I had a hell of a year in 2017, therefore the lack of presence here, too much to cope with, too much to deal with, trying to sort things out. Last year, last fall I was taking classes in something near to be called mindfulness, you talk about the important things you value in life, feelings, how you feel when other people make you feel bad, when you disappoint your kids, when you’re not there for your friends and family, yes the list is actually long. And I fell, mentally I fell down, admitting I’ve been exposed to sexual abuse and rape for several years. I didn’t admit this in class, but I had so much conflict in my self that I asked for a emergency meeting with one of the therapist from the class. And when I admitted what I’ve been through, I first of all in many years felt believed! I had several pounds of heavy weight getting off my shoulders and it was a real relief. But it didn’t stop quite there for me, everything started to roll inside my mind, living through everything over and over again, because it was and still is important for me to stay sane in all this, cause I’m not being crazy or the lunatic, I very often feel I am! Next step now is getting help to talk about this and sort things out, to have an opinion about having post traumatic stress disorder. I’m at the time not able to work, not before I get my self in shape again, most mentally.
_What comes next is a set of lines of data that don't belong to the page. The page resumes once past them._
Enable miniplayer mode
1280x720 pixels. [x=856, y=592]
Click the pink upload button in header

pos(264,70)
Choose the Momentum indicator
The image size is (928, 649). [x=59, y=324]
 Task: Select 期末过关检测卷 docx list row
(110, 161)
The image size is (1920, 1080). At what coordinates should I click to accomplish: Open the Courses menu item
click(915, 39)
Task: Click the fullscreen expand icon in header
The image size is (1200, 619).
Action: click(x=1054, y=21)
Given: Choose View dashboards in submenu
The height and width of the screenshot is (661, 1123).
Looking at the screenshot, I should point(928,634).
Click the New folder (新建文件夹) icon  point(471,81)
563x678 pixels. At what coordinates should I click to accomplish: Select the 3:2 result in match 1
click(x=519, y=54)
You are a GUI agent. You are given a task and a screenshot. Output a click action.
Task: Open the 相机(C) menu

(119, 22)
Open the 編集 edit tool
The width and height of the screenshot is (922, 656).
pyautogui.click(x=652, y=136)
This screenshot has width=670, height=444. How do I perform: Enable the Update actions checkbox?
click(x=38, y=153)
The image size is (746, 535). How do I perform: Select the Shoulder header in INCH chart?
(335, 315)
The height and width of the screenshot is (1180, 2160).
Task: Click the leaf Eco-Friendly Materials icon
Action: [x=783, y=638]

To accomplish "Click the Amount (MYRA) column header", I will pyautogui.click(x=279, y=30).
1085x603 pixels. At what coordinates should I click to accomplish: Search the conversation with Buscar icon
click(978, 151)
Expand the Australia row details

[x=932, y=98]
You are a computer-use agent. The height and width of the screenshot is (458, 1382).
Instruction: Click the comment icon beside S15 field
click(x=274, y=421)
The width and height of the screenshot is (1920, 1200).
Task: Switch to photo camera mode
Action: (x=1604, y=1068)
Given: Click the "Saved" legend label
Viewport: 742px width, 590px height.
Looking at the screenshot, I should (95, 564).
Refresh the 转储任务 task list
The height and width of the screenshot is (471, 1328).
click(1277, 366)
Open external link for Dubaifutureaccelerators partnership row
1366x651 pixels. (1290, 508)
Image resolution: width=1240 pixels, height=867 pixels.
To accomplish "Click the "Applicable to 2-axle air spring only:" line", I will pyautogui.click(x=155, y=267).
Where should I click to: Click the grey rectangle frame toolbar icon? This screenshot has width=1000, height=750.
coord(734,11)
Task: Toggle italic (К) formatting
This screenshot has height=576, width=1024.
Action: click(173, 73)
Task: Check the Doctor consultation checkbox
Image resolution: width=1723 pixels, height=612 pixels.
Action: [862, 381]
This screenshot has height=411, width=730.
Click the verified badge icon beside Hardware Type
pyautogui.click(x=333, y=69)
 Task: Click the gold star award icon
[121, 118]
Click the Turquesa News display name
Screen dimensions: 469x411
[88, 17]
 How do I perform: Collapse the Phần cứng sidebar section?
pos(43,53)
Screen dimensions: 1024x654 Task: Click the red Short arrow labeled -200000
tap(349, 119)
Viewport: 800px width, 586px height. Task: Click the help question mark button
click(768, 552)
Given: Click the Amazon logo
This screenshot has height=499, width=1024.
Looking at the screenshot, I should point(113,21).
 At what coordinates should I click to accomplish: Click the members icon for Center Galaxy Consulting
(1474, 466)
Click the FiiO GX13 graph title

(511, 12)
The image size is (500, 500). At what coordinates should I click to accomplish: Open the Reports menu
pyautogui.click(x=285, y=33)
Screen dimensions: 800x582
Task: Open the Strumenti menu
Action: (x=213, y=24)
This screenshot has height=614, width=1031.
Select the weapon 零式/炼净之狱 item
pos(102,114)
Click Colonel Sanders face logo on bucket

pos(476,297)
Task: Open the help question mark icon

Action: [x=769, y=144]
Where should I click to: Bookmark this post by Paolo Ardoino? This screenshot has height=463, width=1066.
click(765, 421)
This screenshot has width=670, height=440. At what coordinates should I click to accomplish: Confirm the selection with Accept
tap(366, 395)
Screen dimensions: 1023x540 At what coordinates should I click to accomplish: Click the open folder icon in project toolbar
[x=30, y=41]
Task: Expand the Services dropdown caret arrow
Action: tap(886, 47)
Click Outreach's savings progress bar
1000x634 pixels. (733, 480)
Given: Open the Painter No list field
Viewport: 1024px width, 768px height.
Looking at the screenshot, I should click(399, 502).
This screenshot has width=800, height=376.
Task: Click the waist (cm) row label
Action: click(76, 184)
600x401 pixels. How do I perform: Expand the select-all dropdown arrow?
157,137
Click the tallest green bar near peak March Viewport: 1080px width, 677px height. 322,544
It is devastating not being believed, my whole family didn’t believe me! I was 16 at the time, my first experience with my own uncle, and he was abusing me while I was asleep. I couldn’t give any consent because I was sleeping, and he from that night took something I’ll never have back in my entire life. His wife eventually took him in action, he then were able to say I was having a love affair with him and I was giving consent on everything. In Norway this is an criminal act, it’s illegal. I didn’t dare tell anyone about this, I told my best friend, but it was kept as an secret, and it has been a secret for twenty years! Today I’m suffering from it, from not telling anyone and for not reporting it – I regret it deeply!
But at least I’m standing forward now, placing the responsibility on those who did this to me, and it’s my uncle that did this to me but also my family for not helping me, standing up for me taking action reporting this incident. The consequences can be fatal in situations like this, it can depend on lives!
Have you ever experienced something like this, do something about it, talk to someone and report it, I will, and I have to.